* _Prompt_: Copy each record below faithfully, leaving out images.
= Beginning of Section =
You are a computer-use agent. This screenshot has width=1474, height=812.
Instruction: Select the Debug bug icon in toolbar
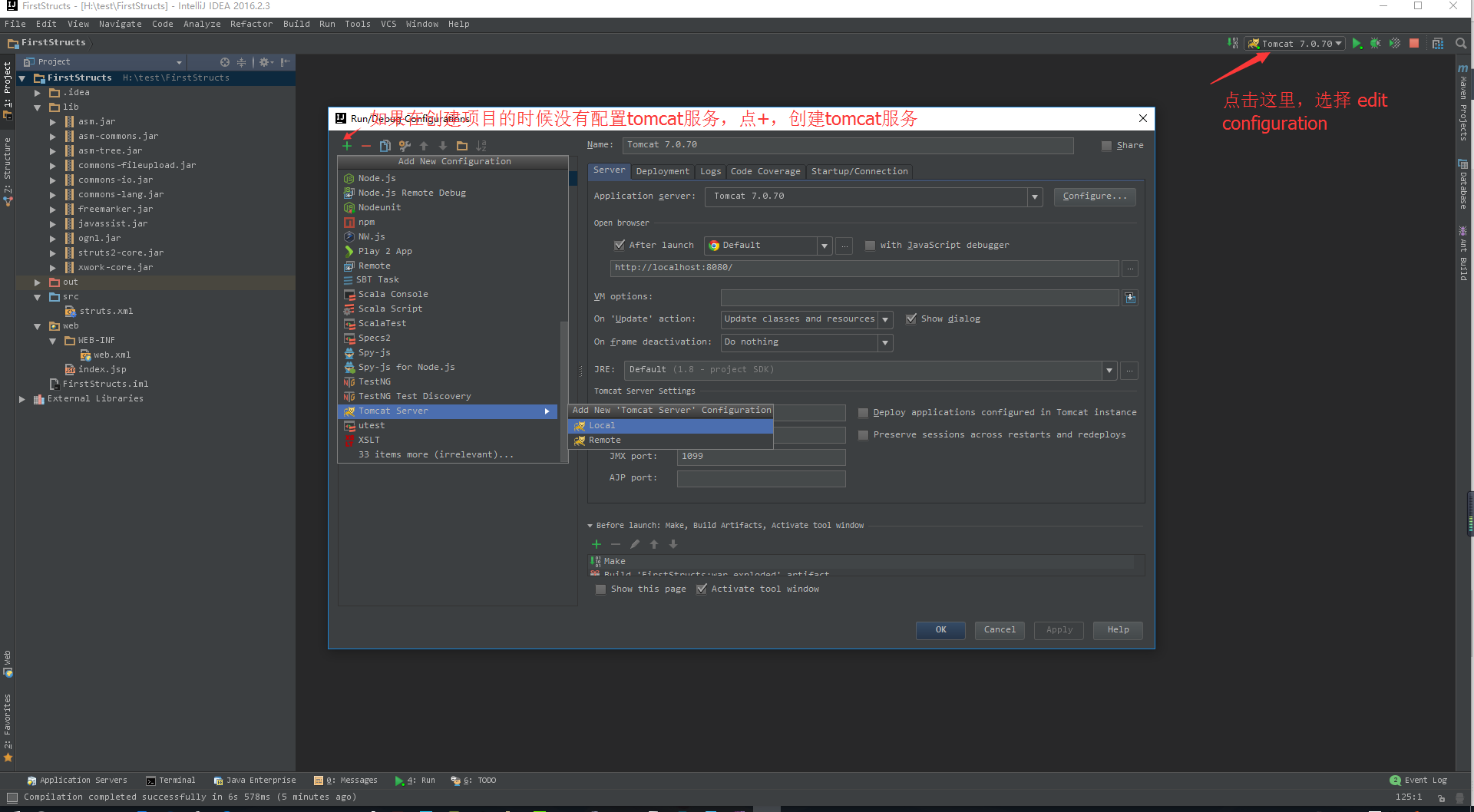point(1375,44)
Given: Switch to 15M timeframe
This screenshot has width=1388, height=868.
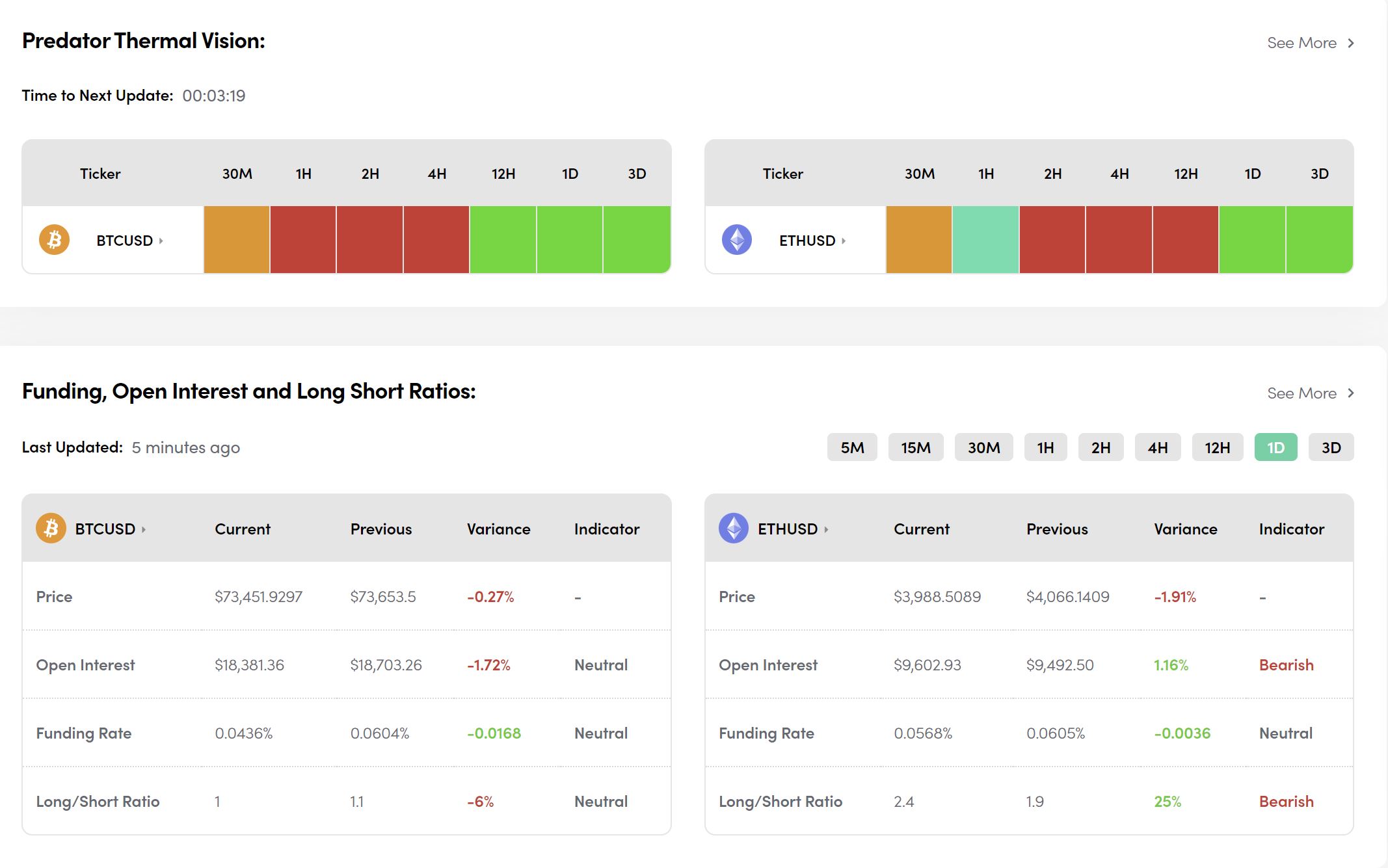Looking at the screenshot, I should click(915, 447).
= End of Section =
* _Answer area_:
You are a computer-use agent. This screenshot has width=1474, height=812.
Instruction: Select the Debug bug icon in toolbar
point(1375,44)
Given: Switch to 15M timeframe
This screenshot has width=1388, height=868.
Looking at the screenshot, I should click(915, 447).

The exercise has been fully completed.